In a similar cohort study in India, the etiological yield in young children with GDD was 73% and four diagnostic categories including Down syndrome (20%), HIE (15%), multiple malformation syndromes (14%), and cerebral dysgenesis (11%) were the most common causes of GDD (15). The result of this study was very similar to our finding but Down syndrome was not a common reason for referral in our patients. Inborn error of metabolism was not a common reason for GDD in our study, but in situations where developmental delay is associated with specific finding such as hypotonia, regression, eye abnormalities or hepatosplenomegaly, investigations are valuable (2).
CP was the most common clinical presentation in our patients (41.4%). we considered all children with static encephalopathy and motor impairment as CP. In a retrospective study conducted at a tertiary care centre in north India, CP was demonstrated in 12.7% of patients but authors considered non chromosomal syndromes (9.5%), central nervous system structural defects (7.4%), and environmental insults (2%) in different categories (17).
Speech development delay may be a symptom of other diseases, such as mental retardation, expressive language disorder, hearing loss, autism, and CP. Speech delay may be secondary to maturation (developmental language delay).
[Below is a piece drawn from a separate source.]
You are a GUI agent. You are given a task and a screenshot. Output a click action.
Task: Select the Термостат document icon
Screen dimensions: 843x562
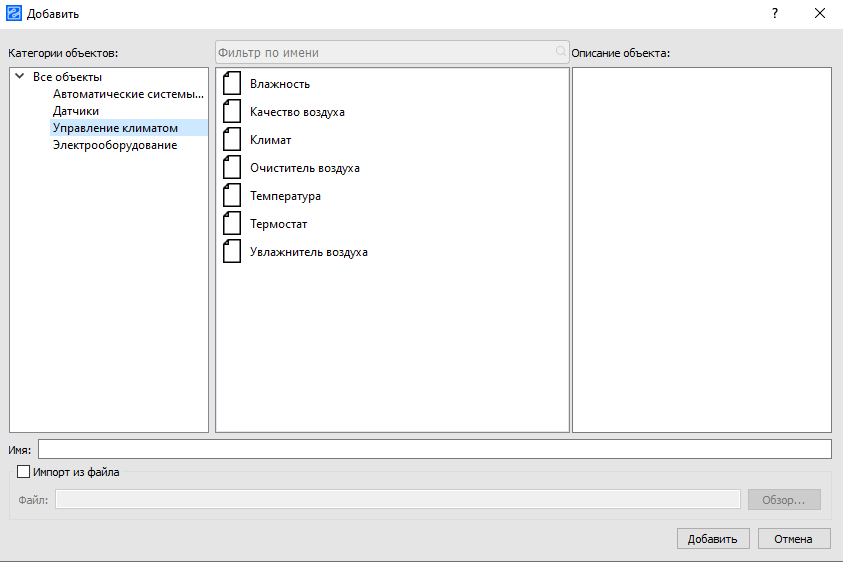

Maturation delay is responsible for a significant percentage of late talkers. Family history of “late bloomers” is often present in this condition (6). Despite mental retardation is the most common cause of the chief complaint of “speech delay”, accounting for more than 50% of cases (6), in our study “developmental speech delay” was the common cause of isolated speech delay. In our method, all children with both cognition and speech delay were considered to be GDD.
In conclusion, Determination of an underlying etiology is an essential part of specialty evaluation of young children with developmental disability and helps for appropriate rehabilitation, family counseling and management of any associated medical conditions.